O almeno, questa è la mia impressione: che il cibo, in alcuni casi, nutra più l’ego che il corpo (o la mente).
Foodblogger lo sono (stata) pure io.
Una foodblogger per modo di dire: quando cucino impasto ingredienti e preghiere, sperando di non combinare pasticci, perché tutto quello che esce dal forno a casa mia si chiama cena.
E solo se va di culo, diventa anche un post.
Ma non è mica scontato.
Certo è divertente.
Finché non cominci a prenderti troppo sul serio.
Finché non ti viene la tentazione di tenere la porzione più fotogenica per gli scatti, (la mattina dopo naturalmente, che c’è più luce).
Finché invece di comprare arnesi da cucina non ti ritrovi dal falegname, a commissionare assi e quant’altro possa esserti utile a creare la scenografia giusta per le foto.
È divertente, e per qualcuno è anche qualcosa di più: la passione ha trovato modo di trasformarsi in un lavoro appassionante e appagante.
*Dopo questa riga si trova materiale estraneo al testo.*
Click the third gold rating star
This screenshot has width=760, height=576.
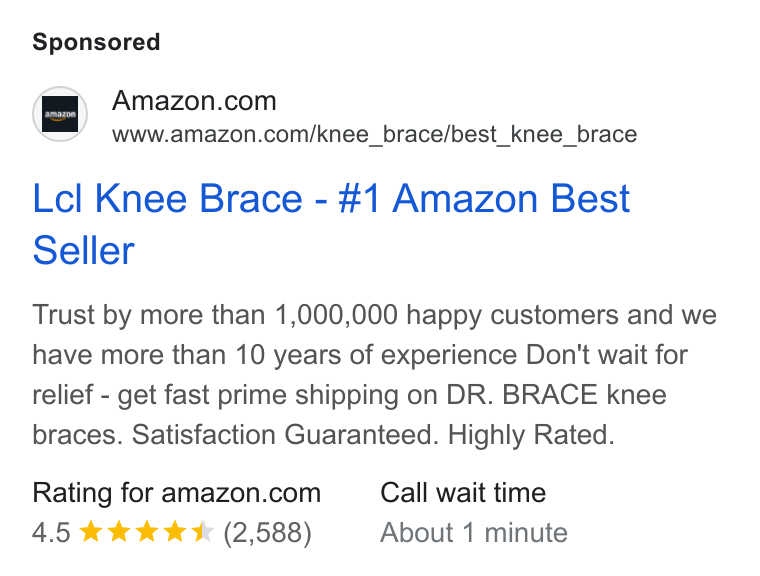[x=146, y=531]
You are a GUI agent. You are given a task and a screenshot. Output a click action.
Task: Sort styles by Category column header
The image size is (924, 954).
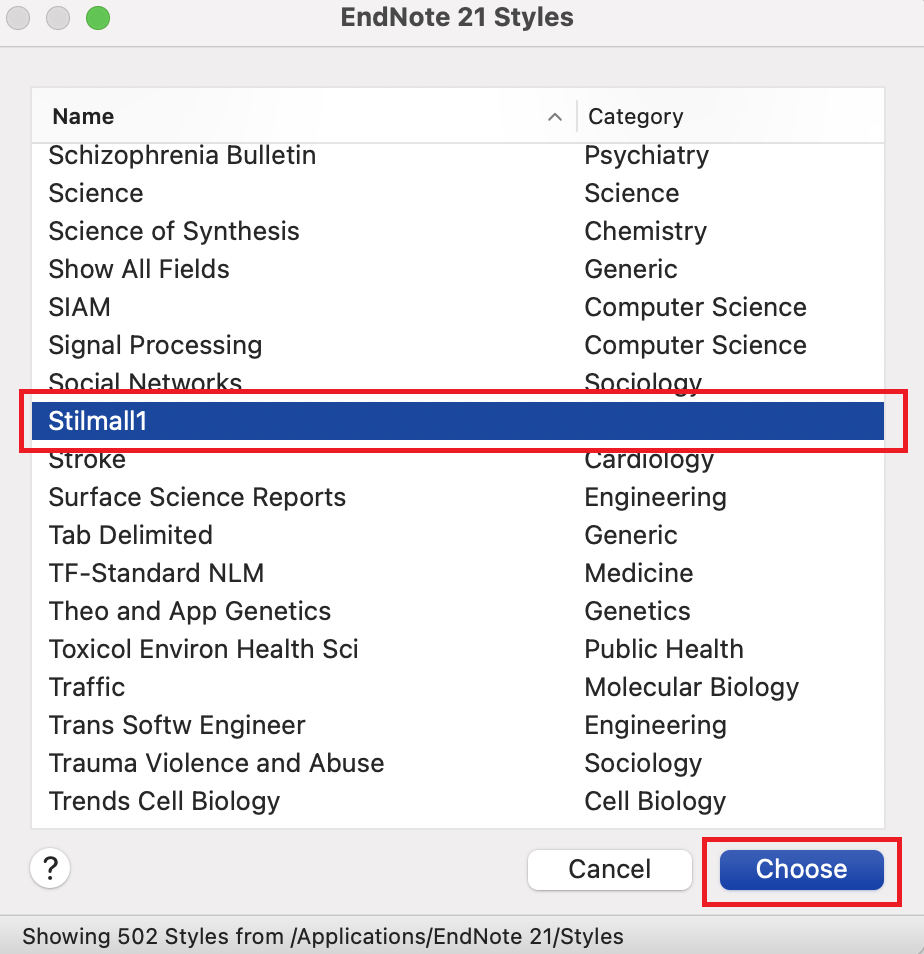point(636,117)
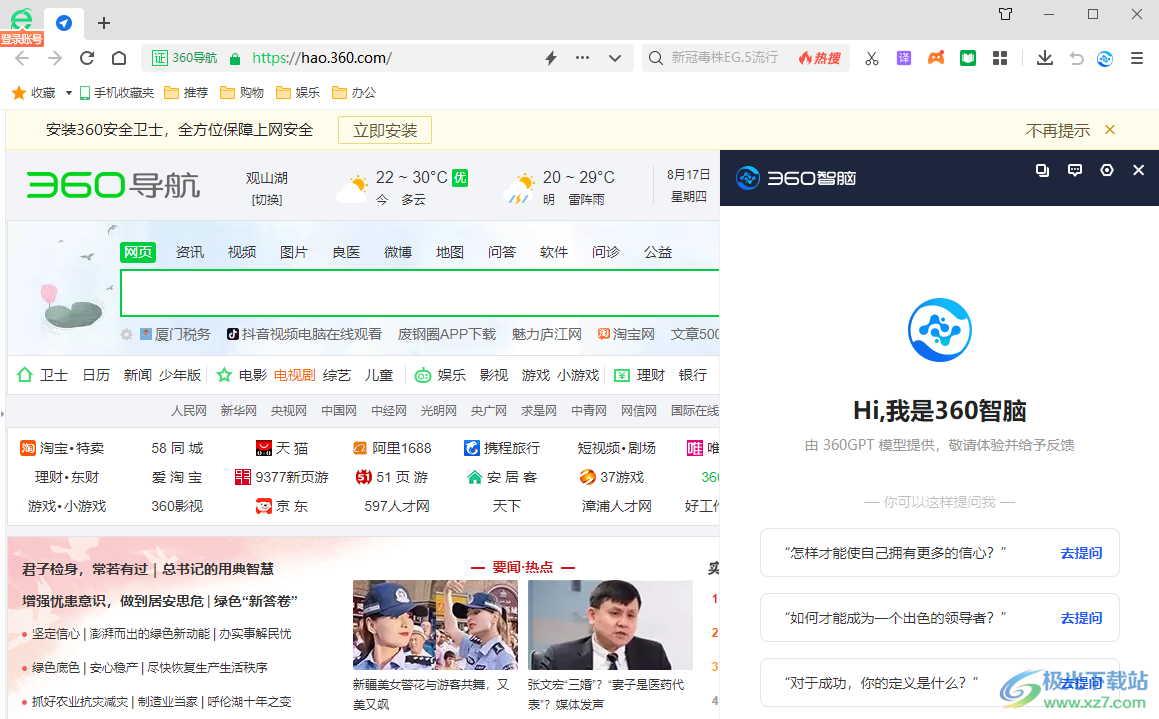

Chapeau.
Per chi sta dall’altra parte invece, mia mamma per dire, è la possibilità di scoprire e sperimentare ricette nuove (tutte tratte dal blog speziato naturalmente, mai che ne abbia provata una dal mio).
Perché se lo pubblica una foodblogger, il procedimento per realizzare il semifreddo ai tre cioccolati con base di biscuit ai pistacchi e decorazioni di mousse alla vaniglia, hai davvero l’impressione che ci riuscirai pure tu.
Sì certo, però organizzati per bene: il pargolo affidalo alla baby sitter per qualche ora.
Sto invecchiando lo so.
Se inizierò a dire che “si stava meglio quando si stava peggio!” o “più pane e salame per tutti” siete autorizzati a smettere di leggere.
È che non mi piace questa sovraesposizione un po’ forzata e invadente.
Non mi piace nemmeno quel senso di inadeguatezza che provo talvolta navigando in rete, davanti a immagini di piatti che neanche mandando mio figlio in collegio probabilmente riuscirò a rifare e impiattare uguale.
E infine non mi riconosco nella gara a chi trova l’ingrediente più sconosciuto del pianeta.
Passi lo zenzero, ben vengano la quinoa e l’amaranto, e pure il sale al tartufo… ma io mi fermo qui, almeno finché non avrò imparato bene le differenze tra rapa e barbabietola.
Altrimenti è un po’ come con l’abito da sposa: perdi un sacco di tempo e paghi un’eresia per un vestito che indosserai un giorno solo.
E se ti va come a me, divorzi pure!
Ho messo in vendita il mio primo robot da cucina.
Ma io quasi quasi, spero che non se lo compri nessuno!